● **TASK PROMPT**
Each line in the entries below that holds the string "status" must be copied.

(Records from a dataset)
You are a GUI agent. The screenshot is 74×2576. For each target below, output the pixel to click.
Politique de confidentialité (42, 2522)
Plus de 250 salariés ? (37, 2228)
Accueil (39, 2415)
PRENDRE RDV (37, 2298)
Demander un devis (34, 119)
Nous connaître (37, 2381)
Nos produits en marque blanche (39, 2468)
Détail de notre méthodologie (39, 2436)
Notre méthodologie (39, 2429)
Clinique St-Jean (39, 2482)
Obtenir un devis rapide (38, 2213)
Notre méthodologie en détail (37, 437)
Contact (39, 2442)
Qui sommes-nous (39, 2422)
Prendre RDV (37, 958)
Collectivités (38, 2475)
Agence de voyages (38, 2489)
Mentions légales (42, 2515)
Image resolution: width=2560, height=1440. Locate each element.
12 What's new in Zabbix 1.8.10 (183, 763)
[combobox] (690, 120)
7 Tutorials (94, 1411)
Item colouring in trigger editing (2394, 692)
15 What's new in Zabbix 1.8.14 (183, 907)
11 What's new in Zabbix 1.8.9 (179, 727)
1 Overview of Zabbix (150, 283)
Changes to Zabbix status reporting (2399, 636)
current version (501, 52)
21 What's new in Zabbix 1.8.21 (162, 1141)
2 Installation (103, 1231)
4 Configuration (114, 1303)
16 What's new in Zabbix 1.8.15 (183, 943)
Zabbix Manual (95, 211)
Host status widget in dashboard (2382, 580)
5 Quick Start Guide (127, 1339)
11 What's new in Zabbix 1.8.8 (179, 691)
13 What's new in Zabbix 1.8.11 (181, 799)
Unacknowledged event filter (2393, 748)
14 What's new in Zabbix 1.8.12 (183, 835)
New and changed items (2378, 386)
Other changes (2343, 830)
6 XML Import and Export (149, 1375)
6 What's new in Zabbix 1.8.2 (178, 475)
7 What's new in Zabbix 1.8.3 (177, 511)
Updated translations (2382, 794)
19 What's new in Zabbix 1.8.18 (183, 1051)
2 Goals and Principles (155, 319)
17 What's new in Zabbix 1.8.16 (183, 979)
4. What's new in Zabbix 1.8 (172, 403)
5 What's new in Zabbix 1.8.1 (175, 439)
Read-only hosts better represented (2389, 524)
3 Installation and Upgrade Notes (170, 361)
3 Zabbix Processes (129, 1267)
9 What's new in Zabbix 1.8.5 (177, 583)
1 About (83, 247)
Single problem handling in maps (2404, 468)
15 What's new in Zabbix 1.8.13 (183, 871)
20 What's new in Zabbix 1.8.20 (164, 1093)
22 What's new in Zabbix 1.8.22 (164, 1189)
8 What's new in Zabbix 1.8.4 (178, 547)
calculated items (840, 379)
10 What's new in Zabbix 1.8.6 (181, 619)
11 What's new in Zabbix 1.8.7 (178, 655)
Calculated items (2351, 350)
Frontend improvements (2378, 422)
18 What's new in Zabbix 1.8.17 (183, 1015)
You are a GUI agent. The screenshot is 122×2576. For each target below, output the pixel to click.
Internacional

● **TASK ANSWER**
Changes to Zabbix status reporting (2399, 636)
Host status widget in dashboard (2382, 580)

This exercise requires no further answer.